The Shirt Off My Back

Okay, I don't usually bother you faithful readers o'my blog with things like this, but this one's a little different.

I'd like to do a Love and Capes t-shirt for San Diego. My plan is to do it as a giveaway, or something close to that as San Diego has rules about giveaways at the show. Here's the concept: You come up to my booth at San Diego, and somehow, you walk away with a shirt with the requirement that you wear it right there. I've seen this a lot of times and it does have the ability to "flood the zone." The convention has a bunch of people walking around the show with t-shirts, walking billboards for your book.
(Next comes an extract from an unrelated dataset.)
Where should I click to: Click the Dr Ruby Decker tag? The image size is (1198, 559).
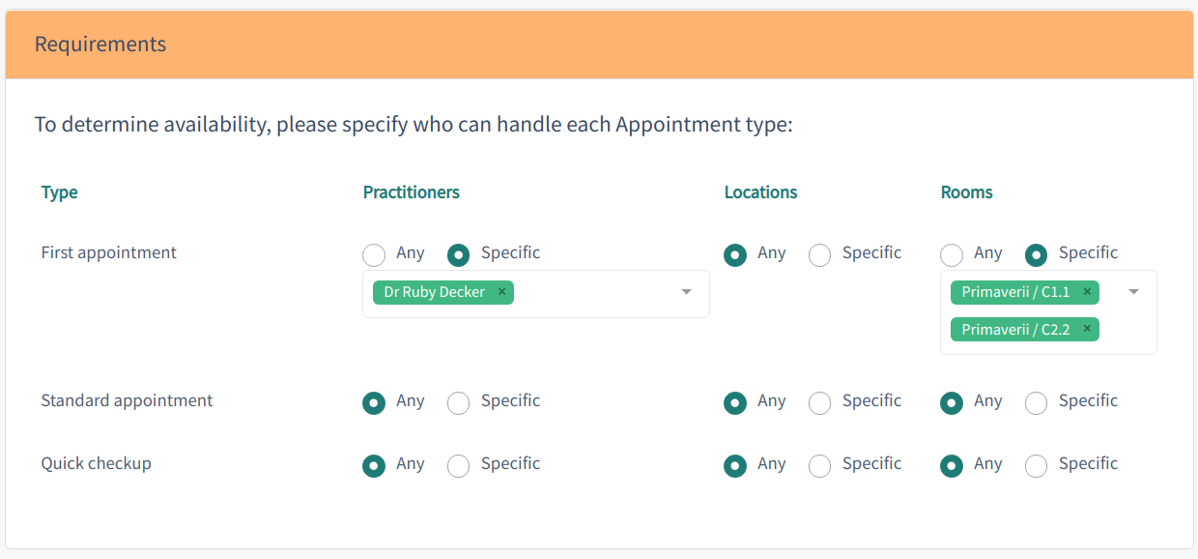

Yeah, people could walk twenty feet and take it off, but in my experience, that doesn't usually happen. And even if only half of them keep the shirt on, it still serves the larger purpose.

Here's the thing: it's expensive. Not crazy expensive, but it'd be a bit of a bite. I'd be willing to put a sponsorship logo on the back, if anyone's interested, but I've got another idea… premium t-shirts.

I've posted my design and versions on black and dark red. I could sell the black through preorders on my websites, and charge $15 or so for them. Selling those would defray the cost of my free shirts. And, it'd give me a little more flexibility with sizes. I play the odds when I print a bunch of shirts, so heavy on the extra-larges, light on the smalls. With pre-orders, if you need an XXL or a medium, I can probably swing it.

If I wind up doing this, it'll be in June or so. The question I have for you now (admittedly, a couple of months early) is would you buy one of the shirts? If you would, e-mail me or make a comment below and let me know.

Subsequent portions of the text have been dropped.